Why have multiple savings accounts?
Most people think of a savings account simply as a place to stash emergency funds for a rainy day. However, savings accounts are the perfect place to salt away money for big purchases, such as a home or a car.
To save money for multiple financial goals, you’ll need multiple savings accounts.
Set targeted savings goals
Fuzzy savings goals usually don’t pay off. Without targeted savings accounts, people are more likely to raid their emergency savings funds for big purchases, says Neal Frankle, a CFP and blogger at WealthPilgrim.com.
Instead, targeted savings goals spur good behaviors because they give people reasons to monitor their spending patterns to meet their goals, Frankle says.
But before launching into any savings goals, first build a strong foundation. Pay off any short-term debt such as credit cards, Frankle says.

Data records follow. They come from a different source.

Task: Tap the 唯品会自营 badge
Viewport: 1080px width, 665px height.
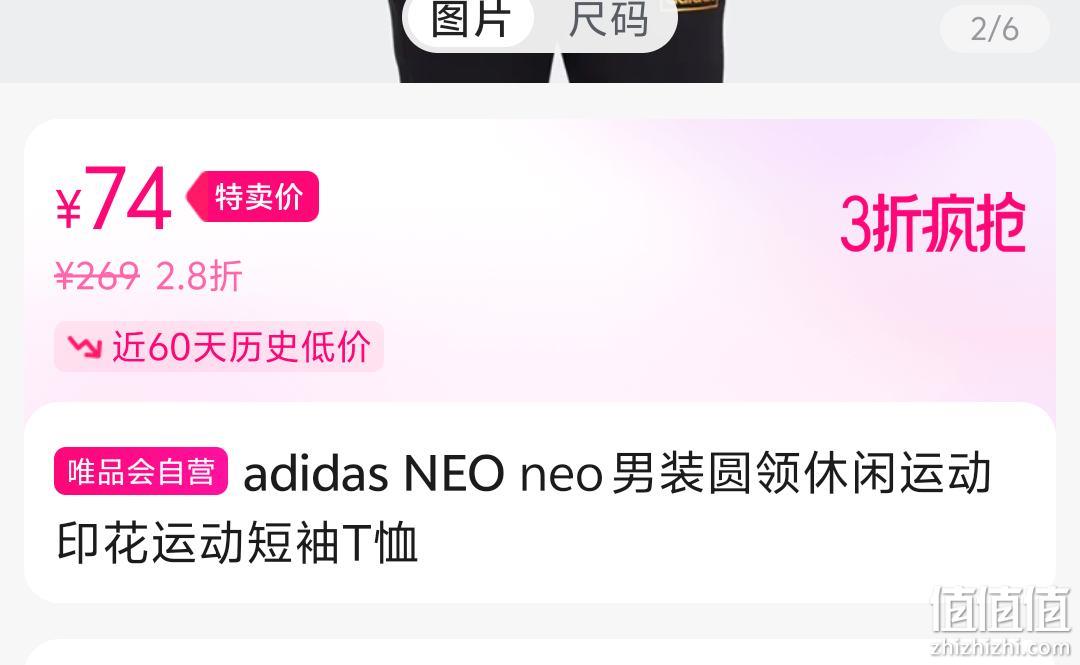Action: pyautogui.click(x=141, y=471)
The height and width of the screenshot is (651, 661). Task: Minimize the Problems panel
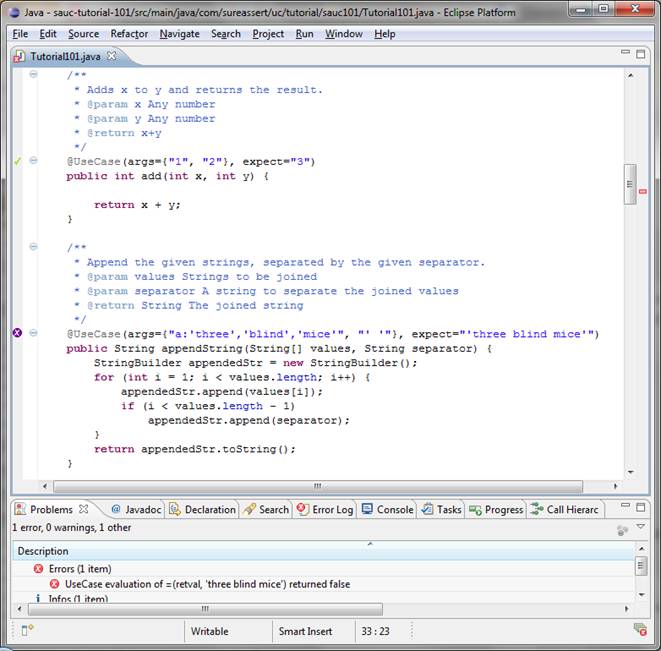(x=624, y=508)
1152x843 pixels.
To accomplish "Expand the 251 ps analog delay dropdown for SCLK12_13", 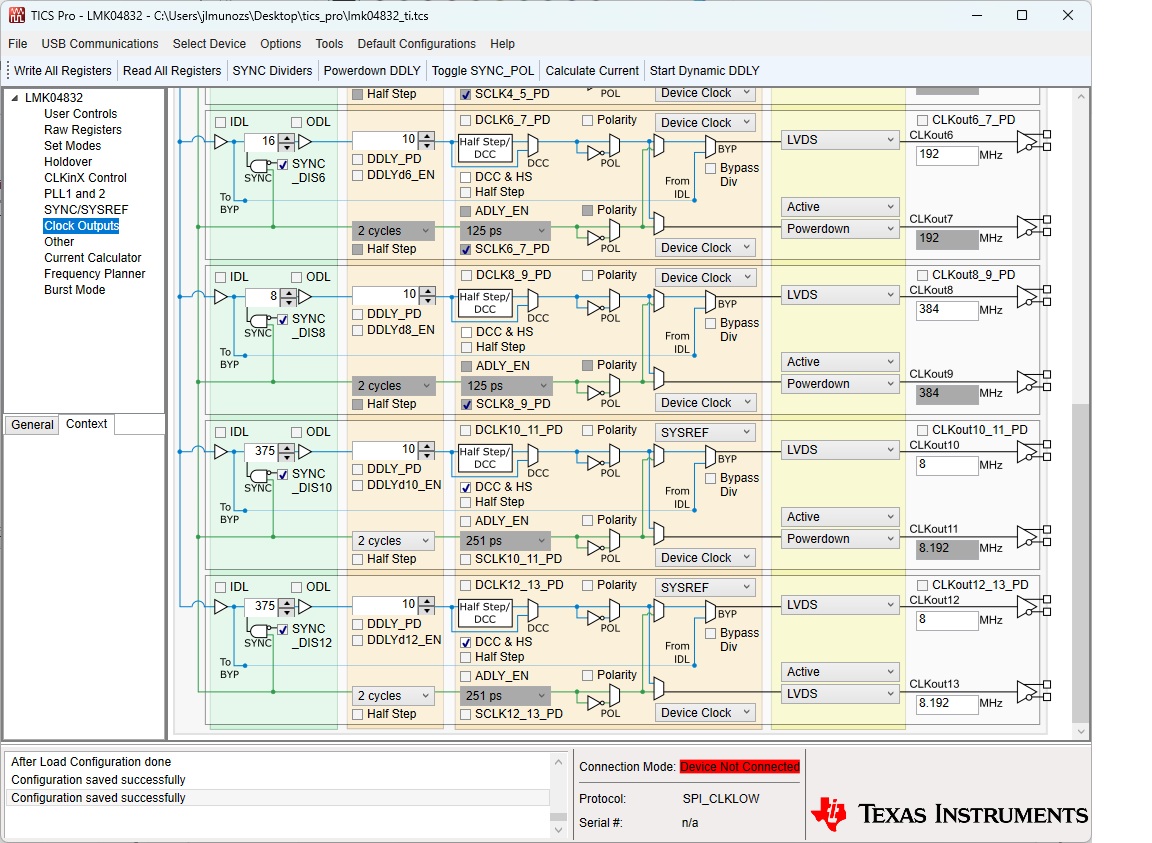I will point(505,695).
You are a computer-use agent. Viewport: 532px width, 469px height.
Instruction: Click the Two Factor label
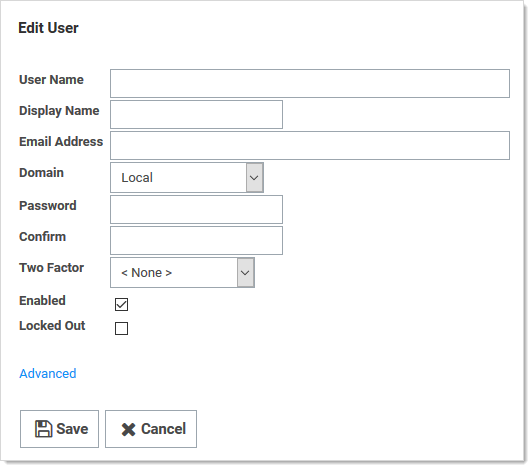pyautogui.click(x=52, y=268)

Greg McBride, CFA, a senior financial analyst at Bankrate, advises people to stash six months’ of savings in an emergency fund. “Breadwinners will need larger savings accounts of nine months to one year,” McBride says.
Here are four reasons why you need multiple savings accounts.
Set up automatic savings deposits
Save early, save often and save automatically, says Robert Laura, president of Synergos Financial Group in Howell, Mich. To feed savings, sign up for free direct deposit and automatic withdrawal at your bank, so you’re not tempted to spend the money.
Online banks also offer multiple accounts, letting you quickly move money from checking into savings and back, Laura says. Some online banks even link to outside-bank checking accounts. However, transfers can take two to three business days.
Track your progress
Each savings account should have its own clear goal, Frankle says. Websites such as Betterment.com, which has online investing tools, can link to your bank accounts and direct savings into Treasury bond exchange-traded funds (ETFs).
Or you can track savings with an online bank account where you regularly can view your balance.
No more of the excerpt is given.